Show every line of the records that contains the word "name". Case counts.

--- begin ---

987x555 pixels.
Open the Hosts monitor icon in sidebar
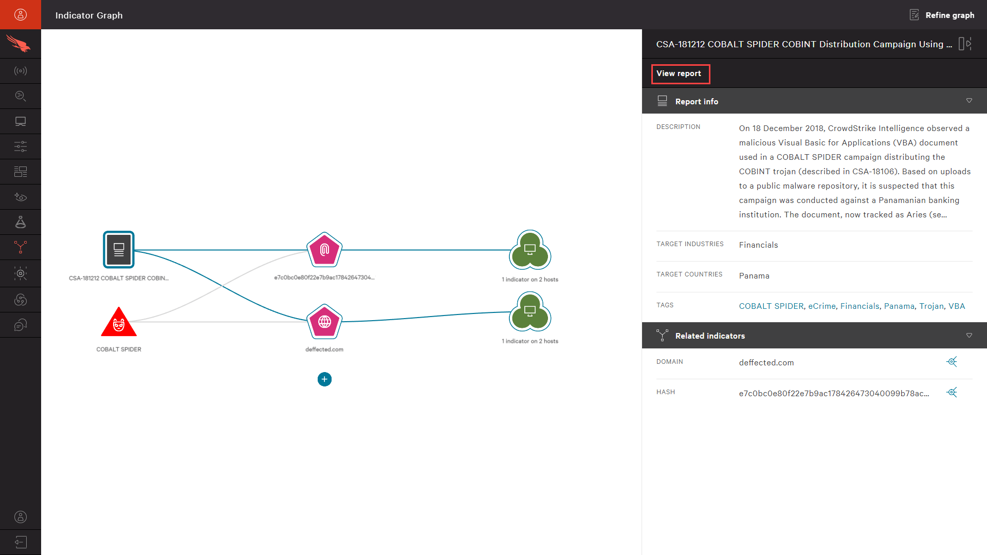21,121
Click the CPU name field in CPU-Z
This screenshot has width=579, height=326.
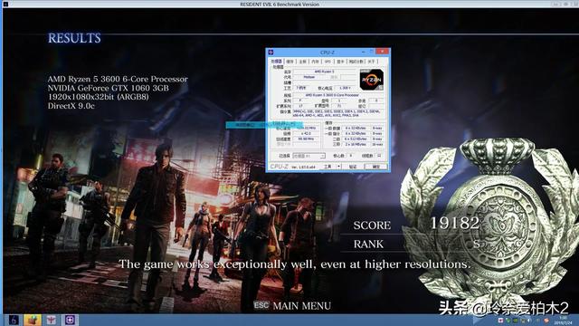pyautogui.click(x=325, y=72)
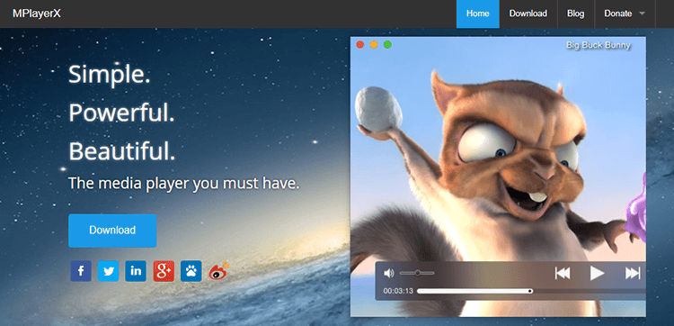The height and width of the screenshot is (326, 674).
Task: Click the MPlayerX logo link
Action: (x=37, y=14)
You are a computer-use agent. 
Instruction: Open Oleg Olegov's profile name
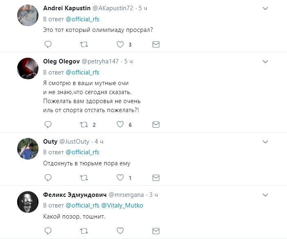[61, 61]
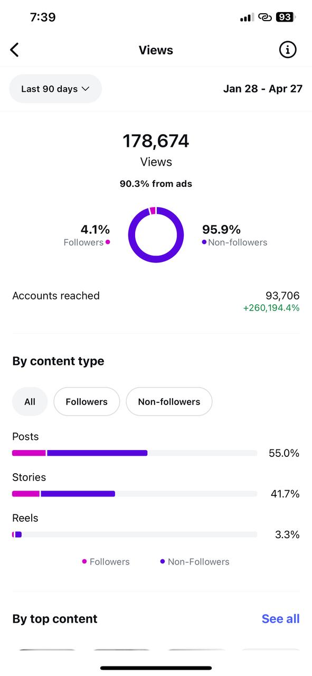Tap the battery indicator showing 93
The height and width of the screenshot is (676, 312).
pos(285,17)
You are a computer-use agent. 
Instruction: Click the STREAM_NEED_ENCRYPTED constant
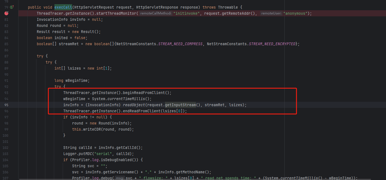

--- end ---

## Solved exercise
Click the CPU name field in CPU-Z
Instruction: Open Oleg Olegov's profile name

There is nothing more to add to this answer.